AIM:
Answer these from the article on the Peregrine Falcon breeding facility:
(a) On what date were two pairs of Peregrines moved into their new home?
(b) What shape was chosen for each pen?
(c) By when was there enough funding to go ahead with the project?

PROVIDED TEXT:
▼

New Captive Breeding Facility for Peregrine Falcons
March 17,2004 (St Patrick’s Day) marked a special event for
Parkland Mews. On that day two pairs of Peregrines were moved into
their new home as part of the ongoing recovery program for the Peregrine
Falcon in Manitoba.
Planning for the new facility began almost two years
ago. The new captive breeding facility contains many of the features
we have come to rely on from our previous experience. Rather than
settle for the simple oblong barn structures so often associated
with falcon breeding, we opted for a more complex hexagonal shape
for each pen. The hexagonal shape allows the Peregrines to fly in
an uninterrupted circular pattern increasing the opportunity for
physical fitness, as well as for a wider range of courtship rituals
associated with Peregrine breeding behaviour. Despite the extra
costs associated with the shape of the pens, the anticipated benefits
justified the additional investment. Having settled on a design
we were able to formulate a budget based on cost estimates and then
began the process of fund raising. A number of proposals were sent
out to various agencies, including provincial, city and corporate
as well as to environmental organizations detailing the plan and
requesting funds. The responses were varied and there were the inevitable
delays and postponements. By November of 2003 sufficient funding
was in place to proceed with the project.

▲

DATASET EXCERPTS:
▼

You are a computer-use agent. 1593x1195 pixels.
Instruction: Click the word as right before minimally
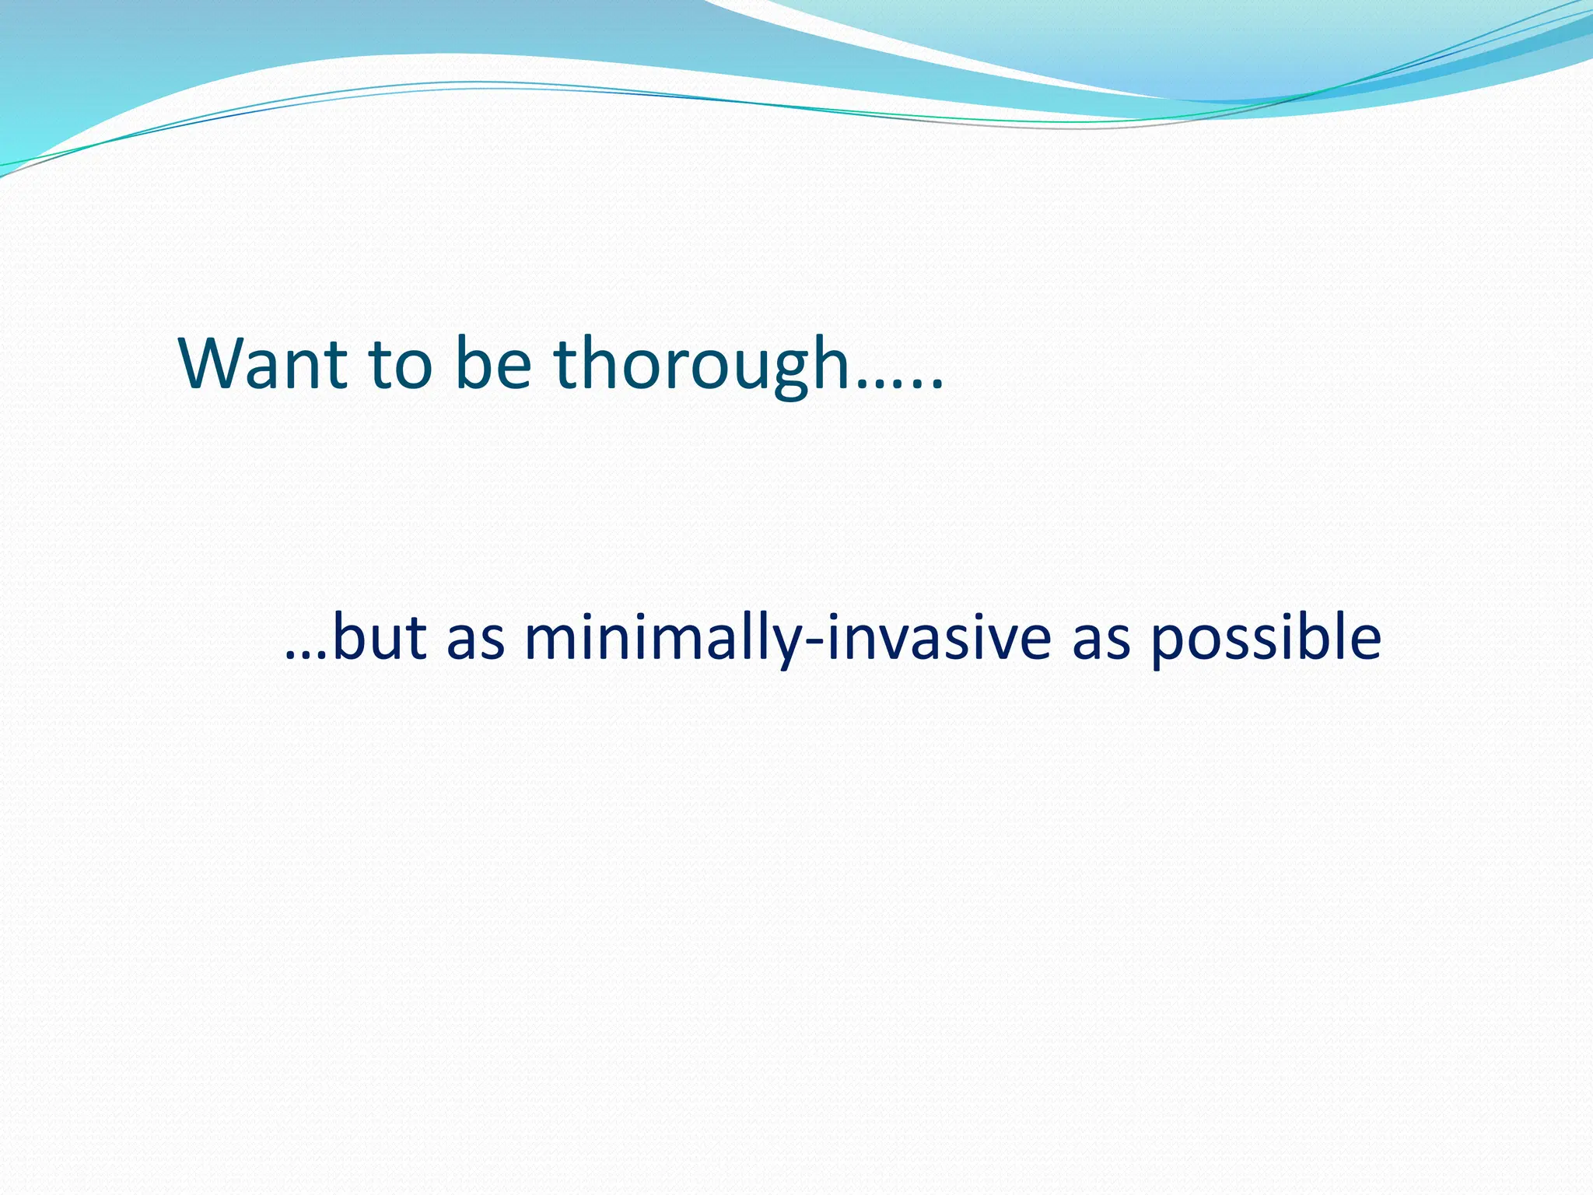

▲
▼

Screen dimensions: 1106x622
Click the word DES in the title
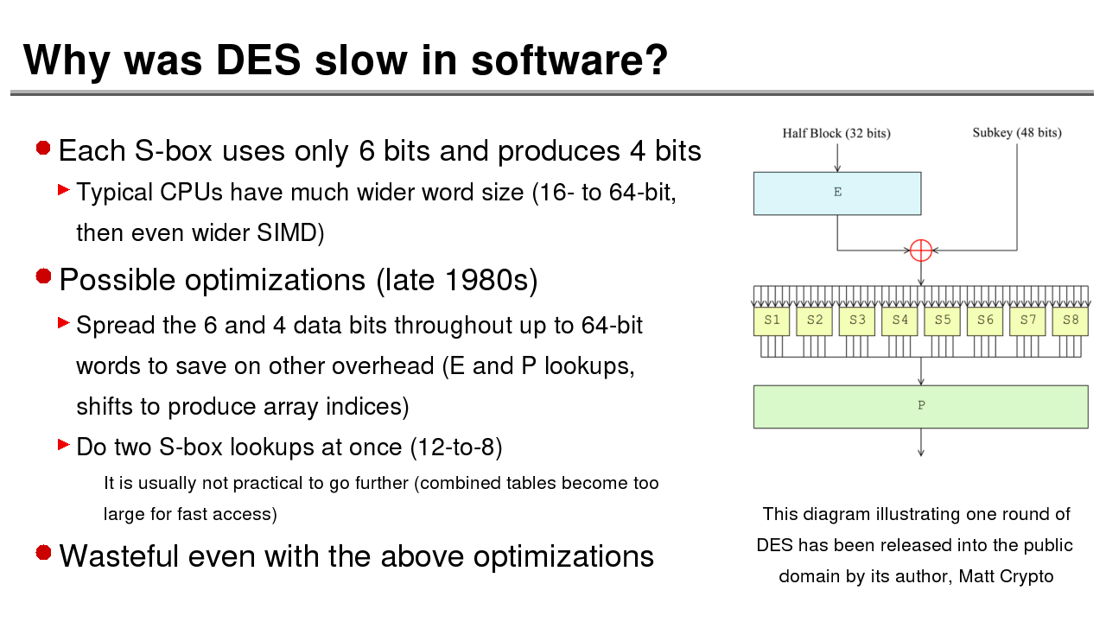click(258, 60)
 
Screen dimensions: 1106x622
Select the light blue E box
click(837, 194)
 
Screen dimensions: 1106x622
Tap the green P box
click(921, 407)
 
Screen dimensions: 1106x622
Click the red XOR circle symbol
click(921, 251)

▲
▼

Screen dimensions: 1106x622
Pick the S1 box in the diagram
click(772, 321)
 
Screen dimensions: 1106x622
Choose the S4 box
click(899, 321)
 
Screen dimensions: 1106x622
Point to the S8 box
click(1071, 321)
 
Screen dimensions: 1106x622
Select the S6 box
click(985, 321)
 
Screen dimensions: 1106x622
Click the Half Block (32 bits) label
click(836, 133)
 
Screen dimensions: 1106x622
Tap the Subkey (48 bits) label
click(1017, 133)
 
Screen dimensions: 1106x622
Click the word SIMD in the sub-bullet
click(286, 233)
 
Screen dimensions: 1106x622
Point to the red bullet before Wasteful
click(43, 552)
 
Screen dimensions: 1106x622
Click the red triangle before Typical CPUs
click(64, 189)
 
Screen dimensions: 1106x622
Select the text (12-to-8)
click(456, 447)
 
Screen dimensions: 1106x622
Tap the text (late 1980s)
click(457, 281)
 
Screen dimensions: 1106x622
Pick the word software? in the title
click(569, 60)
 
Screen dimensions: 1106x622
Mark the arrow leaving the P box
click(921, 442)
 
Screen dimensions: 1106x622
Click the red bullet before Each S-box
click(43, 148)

▲

TASK ANSWER:
(a) March 17, 2004 (St Patrick's Day)
(b) Hexagonal
(c) November 2003